A random variable ${\displaystyle X}$ follows the hypergeometric distribution if its probability mass function (pmf) is given by
$p_{X}(k)=\operatorname{Pr}(X=k)=\frac{\left(\begin{array}{c} K \\ k \end{array}\right)\left(\begin{array}{l} N-K \\ n-k \end{array}\right)}{\left(\begin{array}{l} N \\ n \end{array}\right)}$
It is written ${\textstyle X\sim \operatorname {Hypergeometric} (N,K,n)}$.
I am trying to map the random variable $X$ to another binary random variable $Y$ as follows:
$Y=0 $ if $X=0 $ else $Y=1$.
Moreover, I want $Y$ to have a uniform distribution. I am trying to figure out what value of $K$ can lead to this.
In summary, my question can be stated as below:
What value of $K$ (exactly or approximately) in terms of $N$ and $n$ results in $p_{X}(0)=\operatorname{Pr}(X=0)=1/2?$
Using the binomial approximation to the hypergeometric distribution, $$ P(X=0)\approx P\big(\operatorname{Bin}(n,\tfrac{K}{N})=0\big)=(1-K/N)^n $$ For this to be equal to $1/2$, we would need $$ \boxed{K= N\cdot(1- 2^{-1/n}).} $$ More precisely, $K$ would need to be the closest integer to $N(1-2^{-1/n})$.

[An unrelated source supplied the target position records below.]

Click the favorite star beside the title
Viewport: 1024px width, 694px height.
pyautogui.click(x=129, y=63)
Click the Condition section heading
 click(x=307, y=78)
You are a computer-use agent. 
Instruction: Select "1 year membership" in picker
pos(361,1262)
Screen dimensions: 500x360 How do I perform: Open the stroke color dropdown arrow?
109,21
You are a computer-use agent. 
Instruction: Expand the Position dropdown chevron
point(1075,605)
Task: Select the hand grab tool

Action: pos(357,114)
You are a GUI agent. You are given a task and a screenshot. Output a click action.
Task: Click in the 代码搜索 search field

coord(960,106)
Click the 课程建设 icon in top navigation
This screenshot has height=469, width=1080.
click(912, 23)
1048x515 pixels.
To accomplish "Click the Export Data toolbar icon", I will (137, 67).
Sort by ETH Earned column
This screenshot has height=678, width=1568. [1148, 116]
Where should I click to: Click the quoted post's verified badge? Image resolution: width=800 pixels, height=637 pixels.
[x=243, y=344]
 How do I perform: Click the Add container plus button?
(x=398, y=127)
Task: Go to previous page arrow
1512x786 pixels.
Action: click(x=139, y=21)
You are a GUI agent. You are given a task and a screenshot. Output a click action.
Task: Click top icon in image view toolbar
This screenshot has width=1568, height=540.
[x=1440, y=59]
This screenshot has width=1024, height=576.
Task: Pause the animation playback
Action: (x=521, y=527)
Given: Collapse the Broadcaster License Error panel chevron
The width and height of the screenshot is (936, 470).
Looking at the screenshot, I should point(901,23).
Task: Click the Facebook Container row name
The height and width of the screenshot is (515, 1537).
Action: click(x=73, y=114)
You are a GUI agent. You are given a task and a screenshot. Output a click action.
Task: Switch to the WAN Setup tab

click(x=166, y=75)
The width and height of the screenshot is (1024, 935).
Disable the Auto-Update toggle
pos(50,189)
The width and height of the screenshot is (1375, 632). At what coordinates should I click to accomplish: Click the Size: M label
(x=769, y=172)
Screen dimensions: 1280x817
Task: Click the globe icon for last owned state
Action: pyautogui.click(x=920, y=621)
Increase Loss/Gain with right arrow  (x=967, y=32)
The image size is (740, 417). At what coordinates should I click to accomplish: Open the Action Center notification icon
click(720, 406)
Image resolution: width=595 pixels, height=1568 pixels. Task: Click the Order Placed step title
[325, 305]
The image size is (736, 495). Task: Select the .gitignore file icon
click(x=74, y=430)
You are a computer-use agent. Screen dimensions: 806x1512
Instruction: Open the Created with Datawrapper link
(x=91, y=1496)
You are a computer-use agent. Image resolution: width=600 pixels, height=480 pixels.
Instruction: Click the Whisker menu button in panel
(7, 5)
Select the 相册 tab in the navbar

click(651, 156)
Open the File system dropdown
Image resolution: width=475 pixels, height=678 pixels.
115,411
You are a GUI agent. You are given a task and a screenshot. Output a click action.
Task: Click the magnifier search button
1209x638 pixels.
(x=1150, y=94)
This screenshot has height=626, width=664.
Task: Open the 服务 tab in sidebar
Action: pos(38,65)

This only works if the binomial distribution is a good approximation to the hypergeometric distribution. According to [Holmes], the error in this approximation is at most $\frac{n-1}{N-1}$. Therefore, for the above value of $K$, the hypergeometric probability will be withing $\frac{n-1}{N-1}$ of $\frac12$, which is very close as long as $N$ is large compared to $n$.